What to do: Down to the last line, restate the material below exactly.

Material for this task:
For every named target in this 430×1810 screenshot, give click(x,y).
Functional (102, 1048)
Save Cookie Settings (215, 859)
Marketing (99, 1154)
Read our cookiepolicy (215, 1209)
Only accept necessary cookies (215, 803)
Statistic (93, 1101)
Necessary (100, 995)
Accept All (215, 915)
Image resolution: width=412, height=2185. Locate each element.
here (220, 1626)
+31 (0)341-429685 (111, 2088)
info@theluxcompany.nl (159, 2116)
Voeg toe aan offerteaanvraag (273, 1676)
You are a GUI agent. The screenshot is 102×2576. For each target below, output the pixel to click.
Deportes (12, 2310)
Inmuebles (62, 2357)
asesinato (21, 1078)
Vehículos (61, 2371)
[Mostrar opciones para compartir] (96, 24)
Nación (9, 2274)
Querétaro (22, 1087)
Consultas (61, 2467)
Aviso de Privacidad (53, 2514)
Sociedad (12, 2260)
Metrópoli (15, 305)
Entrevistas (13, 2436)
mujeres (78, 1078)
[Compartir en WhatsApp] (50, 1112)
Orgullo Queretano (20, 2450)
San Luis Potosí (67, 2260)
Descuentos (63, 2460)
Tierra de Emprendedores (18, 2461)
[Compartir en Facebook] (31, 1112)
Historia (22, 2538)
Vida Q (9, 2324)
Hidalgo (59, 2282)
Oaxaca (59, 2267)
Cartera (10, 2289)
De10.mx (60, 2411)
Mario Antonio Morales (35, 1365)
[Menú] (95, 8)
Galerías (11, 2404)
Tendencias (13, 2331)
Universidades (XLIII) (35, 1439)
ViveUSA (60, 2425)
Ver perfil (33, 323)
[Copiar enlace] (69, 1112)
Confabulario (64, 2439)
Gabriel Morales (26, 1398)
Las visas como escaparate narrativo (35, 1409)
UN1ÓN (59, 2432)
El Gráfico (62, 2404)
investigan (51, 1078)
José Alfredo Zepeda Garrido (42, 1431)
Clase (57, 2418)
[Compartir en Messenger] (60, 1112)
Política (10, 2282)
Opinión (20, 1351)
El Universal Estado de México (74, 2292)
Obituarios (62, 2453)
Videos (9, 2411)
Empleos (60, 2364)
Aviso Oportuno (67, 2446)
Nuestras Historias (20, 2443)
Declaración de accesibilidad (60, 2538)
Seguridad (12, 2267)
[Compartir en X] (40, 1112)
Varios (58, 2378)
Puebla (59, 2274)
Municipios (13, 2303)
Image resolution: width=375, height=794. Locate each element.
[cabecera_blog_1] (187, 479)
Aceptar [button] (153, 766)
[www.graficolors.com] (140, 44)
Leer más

Solved problem:
For every named target in this 430×1810 screenshot, give click(x,y).
Functional (102, 1048)
Save Cookie Settings (215, 859)
Marketing (99, 1154)
Read our cookiepolicy (215, 1209)
Only accept necessary cookies (215, 803)
Statistic (93, 1101)
Necessary (100, 995)
Accept All (215, 915)
Image resolution: width=412, height=2185. Locate each element.
here (220, 1626)
+31 (0)341-429685 (111, 2088)
info@theluxcompany.nl (159, 2116)
Voeg toe aan offerteaanvraag (273, 1676)
You are a GUI agent. The screenshot is 102×2576. For each target below, output the pixel to click.
Deportes (12, 2310)
Inmuebles (62, 2357)
asesinato (21, 1078)
Vehículos (61, 2371)
[Mostrar opciones para compartir] (96, 24)
Nación (9, 2274)
Querétaro (22, 1087)
Consultas (61, 2467)
Aviso de Privacidad (53, 2514)
Sociedad (12, 2260)
Metrópoli (15, 305)
Entrevistas (13, 2436)
mujeres (78, 1078)
[Compartir en WhatsApp] (50, 1112)
Orgullo Queretano (20, 2450)
San Luis Potosí (67, 2260)
Descuentos (63, 2460)
Tierra de Emprendedores (18, 2461)
[Compartir en Facebook] (31, 1112)
Historia (22, 2538)
Vida Q (9, 2324)
Hidalgo (59, 2282)
Oaxaca (59, 2267)
Cartera (10, 2289)
De10.mx (60, 2411)
Mario Antonio Morales (35, 1365)
[Menú] (95, 8)
Galerías (11, 2404)
Tendencias (13, 2331)
Universidades (XLIII) (35, 1439)
ViveUSA (60, 2425)
Ver perfil (33, 323)
[Copiar enlace] (69, 1112)
Confabulario (64, 2439)
Gabriel Morales (26, 1398)
Las visas como escaparate narrativo (35, 1409)
UN1ÓN (59, 2432)
El Gráfico (62, 2404)
investigan (51, 1078)
José Alfredo Zepeda Garrido (42, 1431)
Clase (57, 2418)
[Compartir en Messenger] (60, 1112)
Política (10, 2282)
Opinión (20, 1351)
El Universal Estado de México (74, 2292)
Obituarios (62, 2453)
Videos (9, 2411)
Empleos (60, 2364)
Aviso Oportuno (67, 2446)
Nuestras Historias (20, 2443)
Declaración de accesibilidad (60, 2538)
Seguridad (12, 2267)
[Compartir en X] (40, 1112)
Varios (58, 2378)
Puebla (59, 2274)
Municipios (13, 2303)
Image resolution: width=375, height=794. Locate each element.
[cabecera_blog_1] (187, 479)
Aceptar [button] (153, 766)
[www.graficolors.com] (140, 44)
Leer más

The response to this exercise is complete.